Pay attention to the ingredients in your bug spray

Before taking that deliberate walk in the woods, you should ponder the ingredients in your bug spray, says Consumer Reports.

In a report released in time for the 4th of July weekend, the non-profit urged those who want to prevent mosquito or tick bites stick to products that contain deet, picaridin or oil of lemon eucalyptus.

“There’s a mind-boggling number of choices that you have to make,” Joe Conlon, a former Navy entomologist and technical adviser to the American Mosquito Control Association was quoted in the report.

“And it’s actually very important to pick the right product because it will be your best defense against some very serious diseases.”

The study’s author, Janeen Interlandi, said 25 brands of repellent were tested on real skin in the lab. The products were rated on how long they lasted and if there was residual damage or interaction with fabric or nail polish.

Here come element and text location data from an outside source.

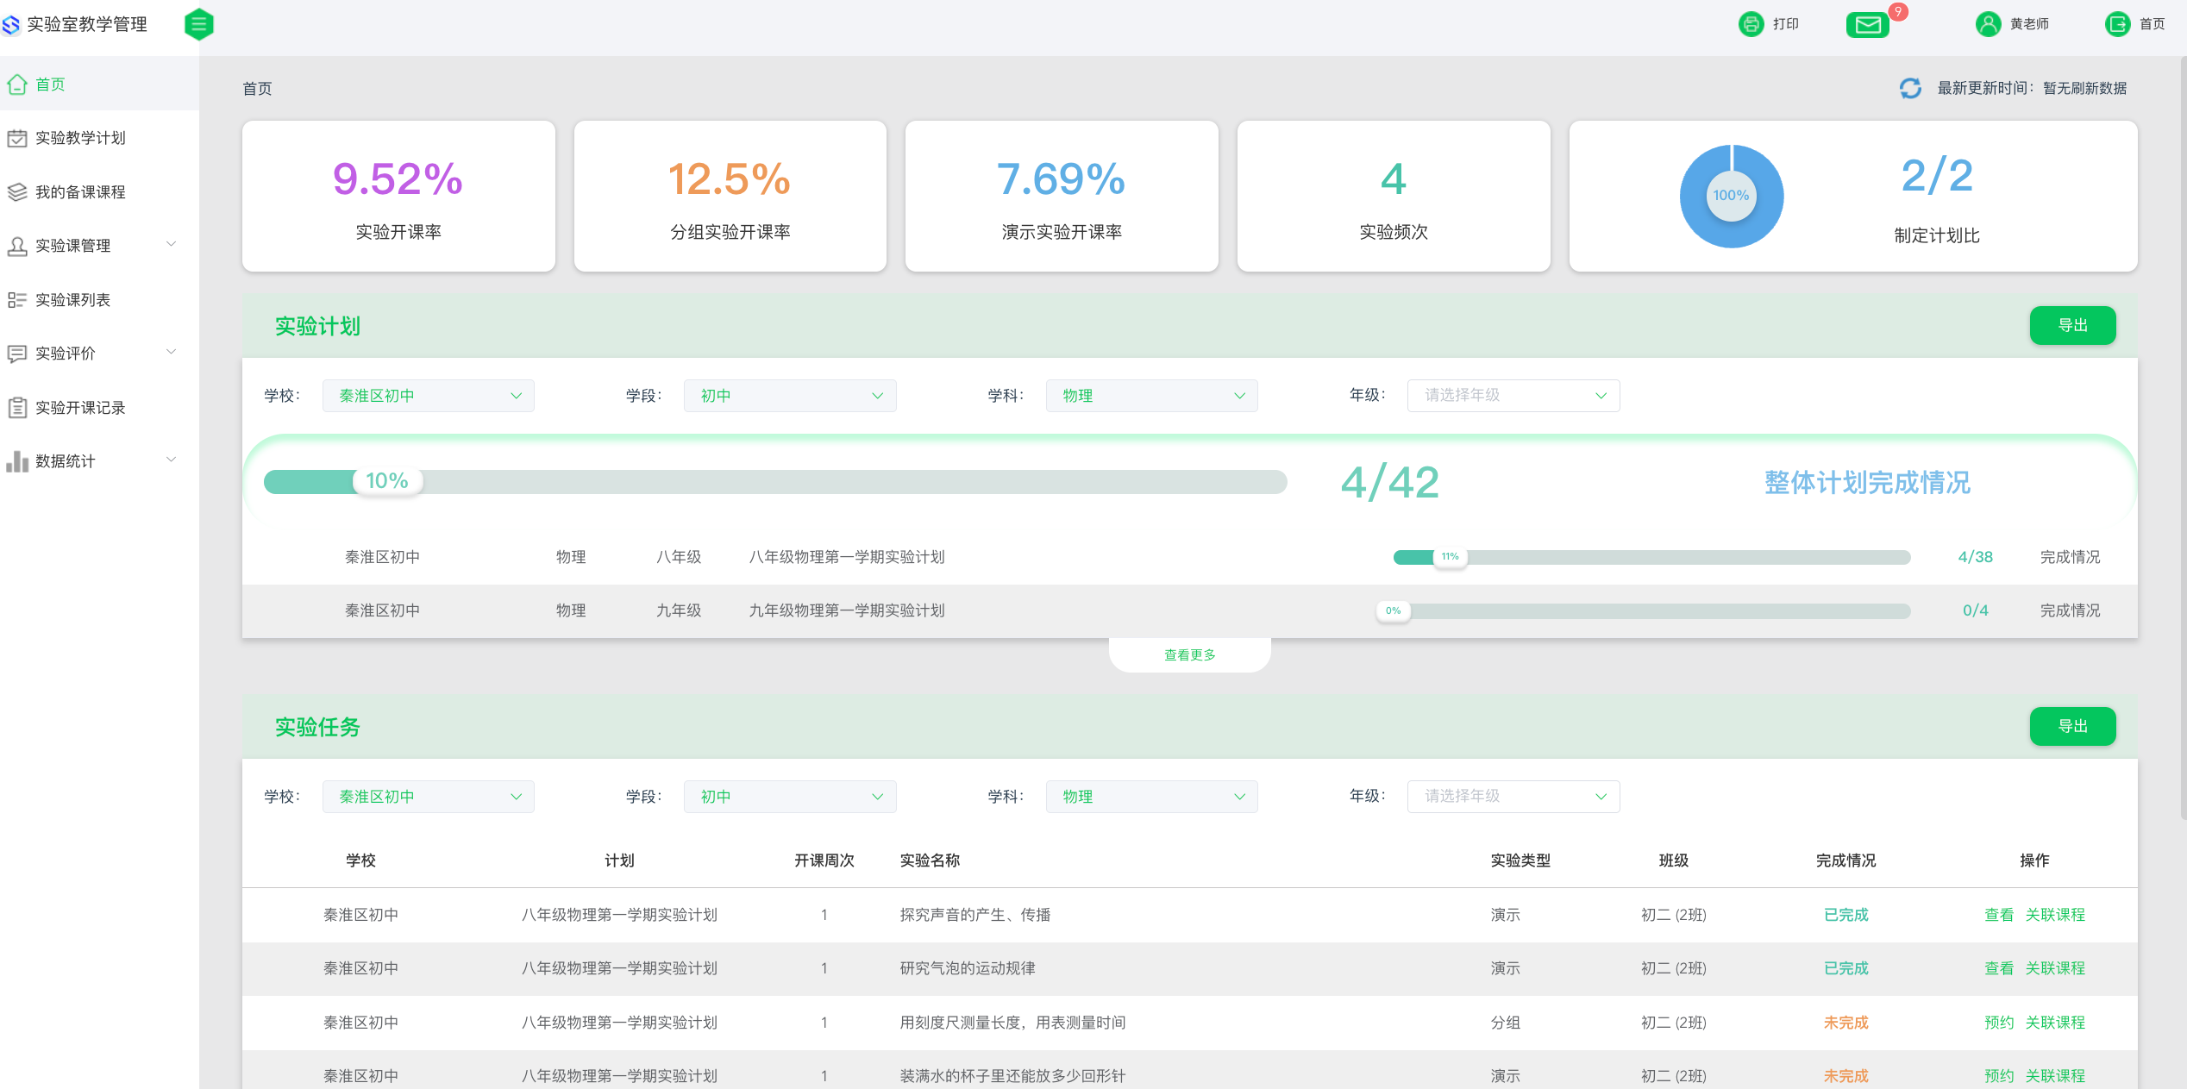This screenshot has height=1089, width=2187.
Task: Open the 学校 dropdown in 实验计划
Action: click(428, 396)
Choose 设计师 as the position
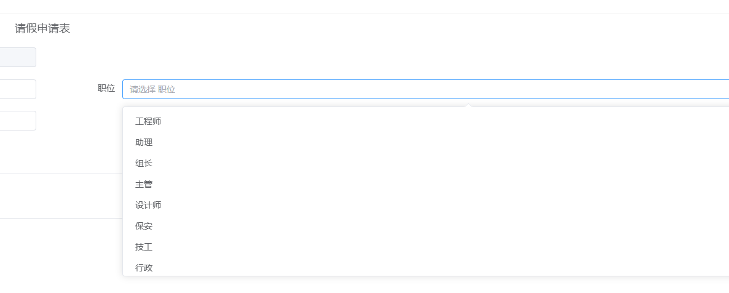Screen dimensions: 729x293 click(148, 206)
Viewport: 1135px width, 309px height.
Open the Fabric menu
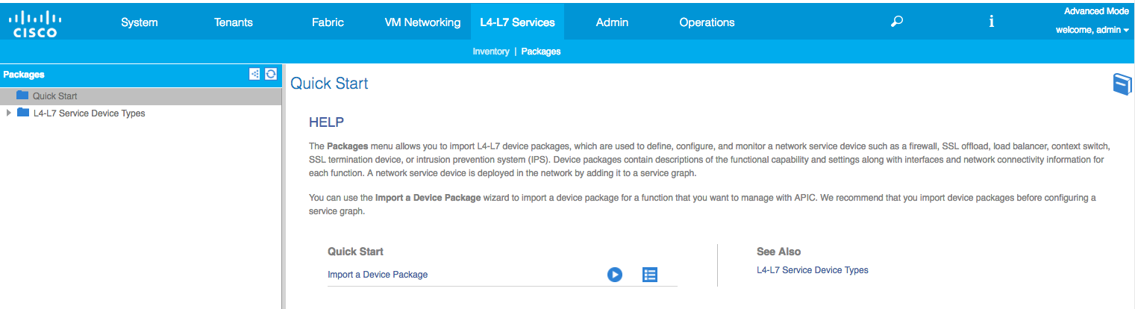point(328,22)

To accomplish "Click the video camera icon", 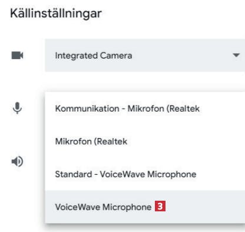I will coord(17,55).
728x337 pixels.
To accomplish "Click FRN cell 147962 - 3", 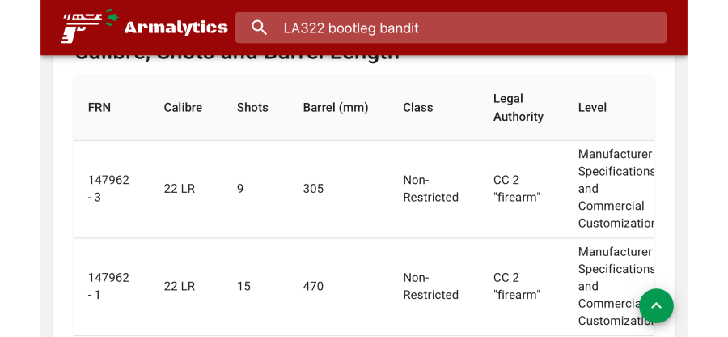I will (x=108, y=189).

“We found that the type and concentration of active ingredient were the common denominators in the products that worked best as well as in those that did poorly,” she said.

The group gave its highest ratings to CVS generic spray brand, Total Home Wood Scent Insect Repellent and a lotion called Sawyer Ultra 30 Insect Repellent – both of which contain deet.

“That suggests that when it comes to effectiveness, what matters most isn’t the brand name or whether it’s a lotion or spray, but rather the type and concentration of active ingredient.”

OFF! Deep Woods Insect Repellent came in a close second and Repel, which boasts that its key ingredient is the plant-based lemon eucalyptus, was third.

Products that didn’t test well this year, according to the report, included The Sawyer Picaridin Insect Repellent lotion, which contains 20 percent picaridin.

Although the Sawyer Picaridin spray continues to be recommended and provides up to seven hours of protection, the report said the lotion didn’t perform nearly as well worked for less than an hour.